Only the lines from the beginning of the data below through the line that contains "31 (977, 406)" should be repeated, exactly as written.
____ DATA EXCERPTS
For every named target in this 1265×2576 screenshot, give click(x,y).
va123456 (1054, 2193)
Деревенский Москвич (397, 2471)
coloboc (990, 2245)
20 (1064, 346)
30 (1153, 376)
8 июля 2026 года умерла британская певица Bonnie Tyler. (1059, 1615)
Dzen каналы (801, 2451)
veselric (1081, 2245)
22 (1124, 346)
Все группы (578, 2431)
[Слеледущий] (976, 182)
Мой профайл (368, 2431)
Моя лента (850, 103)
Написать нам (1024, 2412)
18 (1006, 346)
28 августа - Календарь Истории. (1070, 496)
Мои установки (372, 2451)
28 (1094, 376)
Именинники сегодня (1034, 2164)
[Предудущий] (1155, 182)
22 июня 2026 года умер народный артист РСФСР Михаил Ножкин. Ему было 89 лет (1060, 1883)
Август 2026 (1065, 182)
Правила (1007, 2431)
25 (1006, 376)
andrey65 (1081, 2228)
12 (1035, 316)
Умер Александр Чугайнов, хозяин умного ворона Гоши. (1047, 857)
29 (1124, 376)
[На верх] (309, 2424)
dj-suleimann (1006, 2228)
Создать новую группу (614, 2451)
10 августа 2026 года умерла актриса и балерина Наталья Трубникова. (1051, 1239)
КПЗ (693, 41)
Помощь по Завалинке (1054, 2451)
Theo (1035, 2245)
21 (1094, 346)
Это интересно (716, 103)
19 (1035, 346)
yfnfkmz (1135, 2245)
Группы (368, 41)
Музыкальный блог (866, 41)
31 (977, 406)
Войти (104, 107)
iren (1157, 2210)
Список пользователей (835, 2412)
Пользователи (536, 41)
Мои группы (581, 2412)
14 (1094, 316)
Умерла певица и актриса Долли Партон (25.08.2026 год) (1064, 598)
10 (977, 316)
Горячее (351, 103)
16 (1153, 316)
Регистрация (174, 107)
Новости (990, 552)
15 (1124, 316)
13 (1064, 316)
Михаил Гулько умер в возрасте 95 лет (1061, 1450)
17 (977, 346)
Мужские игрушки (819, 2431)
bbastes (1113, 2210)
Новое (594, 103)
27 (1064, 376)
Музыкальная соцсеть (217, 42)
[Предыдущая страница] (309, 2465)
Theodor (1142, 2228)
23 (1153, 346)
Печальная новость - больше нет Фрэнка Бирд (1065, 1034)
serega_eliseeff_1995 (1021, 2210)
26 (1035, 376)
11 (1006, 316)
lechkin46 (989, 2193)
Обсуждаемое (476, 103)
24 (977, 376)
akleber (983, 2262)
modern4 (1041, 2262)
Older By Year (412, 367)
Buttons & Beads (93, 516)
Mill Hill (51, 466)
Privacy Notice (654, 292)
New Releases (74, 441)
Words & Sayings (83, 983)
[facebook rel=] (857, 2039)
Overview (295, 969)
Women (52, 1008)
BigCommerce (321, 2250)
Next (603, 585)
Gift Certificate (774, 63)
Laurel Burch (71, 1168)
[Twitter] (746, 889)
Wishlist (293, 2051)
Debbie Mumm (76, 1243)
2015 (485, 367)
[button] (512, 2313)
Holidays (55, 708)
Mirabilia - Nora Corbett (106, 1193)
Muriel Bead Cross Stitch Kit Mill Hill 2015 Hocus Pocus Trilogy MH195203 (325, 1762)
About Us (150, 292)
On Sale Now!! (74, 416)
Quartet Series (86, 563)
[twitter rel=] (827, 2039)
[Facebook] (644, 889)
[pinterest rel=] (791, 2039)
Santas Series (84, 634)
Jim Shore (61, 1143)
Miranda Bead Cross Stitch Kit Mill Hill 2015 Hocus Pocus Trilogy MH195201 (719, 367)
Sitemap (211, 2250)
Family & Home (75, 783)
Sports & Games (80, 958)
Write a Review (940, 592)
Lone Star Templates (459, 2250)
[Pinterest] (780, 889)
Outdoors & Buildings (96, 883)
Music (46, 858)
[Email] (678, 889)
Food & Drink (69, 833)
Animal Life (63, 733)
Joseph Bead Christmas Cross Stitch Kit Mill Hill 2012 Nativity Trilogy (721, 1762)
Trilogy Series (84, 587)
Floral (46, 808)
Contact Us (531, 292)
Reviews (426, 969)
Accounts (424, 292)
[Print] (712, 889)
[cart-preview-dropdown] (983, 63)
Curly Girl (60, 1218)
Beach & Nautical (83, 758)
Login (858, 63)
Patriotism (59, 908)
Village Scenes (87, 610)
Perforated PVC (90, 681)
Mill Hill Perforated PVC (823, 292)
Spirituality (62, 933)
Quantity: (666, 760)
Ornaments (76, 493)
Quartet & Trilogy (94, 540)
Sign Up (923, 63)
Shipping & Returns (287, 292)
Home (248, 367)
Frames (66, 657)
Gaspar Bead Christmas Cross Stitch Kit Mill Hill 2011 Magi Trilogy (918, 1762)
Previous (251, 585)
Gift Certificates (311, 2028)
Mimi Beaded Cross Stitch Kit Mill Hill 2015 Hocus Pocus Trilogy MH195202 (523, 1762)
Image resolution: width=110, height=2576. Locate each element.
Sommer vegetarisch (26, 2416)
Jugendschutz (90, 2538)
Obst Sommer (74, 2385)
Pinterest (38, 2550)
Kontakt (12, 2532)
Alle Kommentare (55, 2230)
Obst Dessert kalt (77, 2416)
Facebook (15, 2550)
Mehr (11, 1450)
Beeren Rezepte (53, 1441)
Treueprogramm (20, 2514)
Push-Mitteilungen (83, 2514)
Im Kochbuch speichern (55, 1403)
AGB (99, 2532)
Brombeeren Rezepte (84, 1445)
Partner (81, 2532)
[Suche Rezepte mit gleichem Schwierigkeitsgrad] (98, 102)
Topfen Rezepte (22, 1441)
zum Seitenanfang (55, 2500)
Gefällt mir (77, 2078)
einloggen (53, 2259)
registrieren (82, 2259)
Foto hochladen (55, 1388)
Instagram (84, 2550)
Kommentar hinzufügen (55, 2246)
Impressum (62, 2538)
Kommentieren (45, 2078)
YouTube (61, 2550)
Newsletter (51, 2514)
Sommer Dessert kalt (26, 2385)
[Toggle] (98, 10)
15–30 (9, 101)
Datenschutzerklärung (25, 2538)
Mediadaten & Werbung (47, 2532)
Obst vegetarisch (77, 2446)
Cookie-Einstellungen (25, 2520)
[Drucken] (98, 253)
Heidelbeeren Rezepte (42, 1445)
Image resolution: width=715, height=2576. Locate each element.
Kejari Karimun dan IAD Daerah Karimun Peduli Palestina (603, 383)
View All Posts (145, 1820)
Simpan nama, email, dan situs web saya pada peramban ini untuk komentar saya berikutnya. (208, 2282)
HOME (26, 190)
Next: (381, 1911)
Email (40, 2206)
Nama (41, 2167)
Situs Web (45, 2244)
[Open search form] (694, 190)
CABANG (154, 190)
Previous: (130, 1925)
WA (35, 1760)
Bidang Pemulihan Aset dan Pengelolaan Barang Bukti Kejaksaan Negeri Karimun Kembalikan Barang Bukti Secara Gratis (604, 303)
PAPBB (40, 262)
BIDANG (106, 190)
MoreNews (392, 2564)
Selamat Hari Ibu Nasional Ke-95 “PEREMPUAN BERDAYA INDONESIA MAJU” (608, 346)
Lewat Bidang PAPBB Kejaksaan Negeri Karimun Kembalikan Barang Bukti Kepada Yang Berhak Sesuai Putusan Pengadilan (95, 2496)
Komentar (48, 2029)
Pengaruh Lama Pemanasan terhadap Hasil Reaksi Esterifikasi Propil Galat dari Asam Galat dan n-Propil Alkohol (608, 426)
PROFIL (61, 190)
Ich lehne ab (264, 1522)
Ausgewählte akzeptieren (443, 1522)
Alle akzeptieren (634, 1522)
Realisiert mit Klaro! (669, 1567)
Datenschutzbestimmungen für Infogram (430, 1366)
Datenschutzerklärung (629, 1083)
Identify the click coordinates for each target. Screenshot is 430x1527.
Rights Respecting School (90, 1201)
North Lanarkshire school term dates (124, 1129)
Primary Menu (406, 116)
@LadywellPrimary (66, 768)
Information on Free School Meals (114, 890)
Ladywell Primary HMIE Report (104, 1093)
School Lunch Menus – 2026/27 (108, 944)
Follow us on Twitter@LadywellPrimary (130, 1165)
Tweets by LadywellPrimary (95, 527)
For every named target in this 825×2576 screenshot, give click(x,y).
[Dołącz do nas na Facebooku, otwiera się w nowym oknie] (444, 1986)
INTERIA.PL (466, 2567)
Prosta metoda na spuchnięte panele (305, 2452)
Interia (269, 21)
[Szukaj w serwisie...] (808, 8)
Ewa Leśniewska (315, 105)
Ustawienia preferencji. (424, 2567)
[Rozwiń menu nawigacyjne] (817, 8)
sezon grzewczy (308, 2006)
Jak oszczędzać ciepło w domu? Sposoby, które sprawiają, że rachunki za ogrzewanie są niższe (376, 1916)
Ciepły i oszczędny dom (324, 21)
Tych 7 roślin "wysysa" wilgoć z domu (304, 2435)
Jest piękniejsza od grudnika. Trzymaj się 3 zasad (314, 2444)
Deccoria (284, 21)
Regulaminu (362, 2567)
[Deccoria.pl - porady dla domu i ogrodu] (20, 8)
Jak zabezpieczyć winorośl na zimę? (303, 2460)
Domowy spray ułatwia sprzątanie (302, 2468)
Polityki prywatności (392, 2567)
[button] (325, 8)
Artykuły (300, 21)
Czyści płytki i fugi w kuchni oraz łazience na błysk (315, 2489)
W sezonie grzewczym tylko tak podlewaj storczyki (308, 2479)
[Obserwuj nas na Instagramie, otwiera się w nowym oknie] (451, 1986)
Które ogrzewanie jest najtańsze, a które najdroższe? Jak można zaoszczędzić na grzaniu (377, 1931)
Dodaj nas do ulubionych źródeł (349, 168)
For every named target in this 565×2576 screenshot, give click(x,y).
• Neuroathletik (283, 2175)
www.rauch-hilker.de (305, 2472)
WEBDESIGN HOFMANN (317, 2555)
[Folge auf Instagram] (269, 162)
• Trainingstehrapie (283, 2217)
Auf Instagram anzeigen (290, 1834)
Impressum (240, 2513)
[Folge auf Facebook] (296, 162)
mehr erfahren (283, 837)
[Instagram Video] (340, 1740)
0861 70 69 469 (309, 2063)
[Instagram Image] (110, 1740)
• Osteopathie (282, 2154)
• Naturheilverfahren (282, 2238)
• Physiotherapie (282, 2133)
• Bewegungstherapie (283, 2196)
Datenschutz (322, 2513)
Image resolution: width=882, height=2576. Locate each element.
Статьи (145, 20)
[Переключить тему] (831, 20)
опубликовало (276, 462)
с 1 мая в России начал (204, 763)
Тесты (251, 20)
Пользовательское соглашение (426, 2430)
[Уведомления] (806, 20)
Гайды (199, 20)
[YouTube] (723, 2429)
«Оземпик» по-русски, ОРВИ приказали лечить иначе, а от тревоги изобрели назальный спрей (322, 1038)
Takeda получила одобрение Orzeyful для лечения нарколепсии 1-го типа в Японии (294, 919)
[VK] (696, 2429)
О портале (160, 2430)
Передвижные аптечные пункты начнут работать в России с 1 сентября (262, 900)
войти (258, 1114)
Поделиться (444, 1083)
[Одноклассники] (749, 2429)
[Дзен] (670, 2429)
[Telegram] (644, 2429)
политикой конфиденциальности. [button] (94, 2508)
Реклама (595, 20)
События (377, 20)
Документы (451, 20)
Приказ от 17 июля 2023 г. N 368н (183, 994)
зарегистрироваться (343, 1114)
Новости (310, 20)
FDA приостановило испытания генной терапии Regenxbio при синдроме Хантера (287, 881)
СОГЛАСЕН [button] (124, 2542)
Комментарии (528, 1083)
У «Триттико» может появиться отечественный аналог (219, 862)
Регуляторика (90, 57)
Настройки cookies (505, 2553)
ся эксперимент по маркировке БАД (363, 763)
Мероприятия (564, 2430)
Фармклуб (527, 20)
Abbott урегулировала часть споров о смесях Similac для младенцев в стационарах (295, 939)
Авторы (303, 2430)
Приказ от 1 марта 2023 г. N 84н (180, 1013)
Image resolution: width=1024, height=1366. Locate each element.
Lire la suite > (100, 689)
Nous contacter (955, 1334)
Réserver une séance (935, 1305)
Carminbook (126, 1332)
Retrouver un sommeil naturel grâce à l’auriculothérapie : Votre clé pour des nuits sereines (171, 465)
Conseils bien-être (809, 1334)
________
§ EXERCISE OUTPUT
For every named target in this 1265×2576 screenshot, give click(x,y).
va123456 (1054, 2193)
Деревенский Москвич (397, 2471)
coloboc (990, 2245)
20 (1064, 346)
30 (1153, 376)
8 июля 2026 года умерла британская певица Bonnie Tyler. (1059, 1615)
Dzen каналы (801, 2451)
veselric (1081, 2245)
22 (1124, 346)
Все группы (578, 2431)
[Слеледущий] (976, 182)
Мой профайл (368, 2431)
Моя лента (850, 103)
Написать нам (1024, 2412)
18 (1006, 346)
28 августа - Календарь Истории. (1070, 496)
Мои установки (372, 2451)
28 (1094, 376)
Именинники сегодня (1034, 2164)
[Предудущий] (1155, 182)
22 июня 2026 года умер народный артист РСФСР Михаил Ножкин. Ему было 89 лет (1060, 1883)
Август 2026 (1065, 182)
Правила (1007, 2431)
25 (1006, 376)
andrey65 (1081, 2228)
12 (1035, 316)
Умер Александр Чугайнов, хозяин умного ворона Гоши. (1047, 857)
29 (1124, 376)
[На верх] (309, 2424)
dj-suleimann (1006, 2228)
Создать новую группу (614, 2451)
10 августа 2026 года умерла актриса и балерина Наталья Трубникова. (1051, 1239)
КПЗ (693, 41)
Помощь по Завалинке (1054, 2451)
Theo (1035, 2245)
21 (1094, 346)
Это интересно (716, 103)
19 (1035, 346)
yfnfkmz (1135, 2245)
Группы (368, 41)
Музыкальный блог (866, 41)
31 (977, 406)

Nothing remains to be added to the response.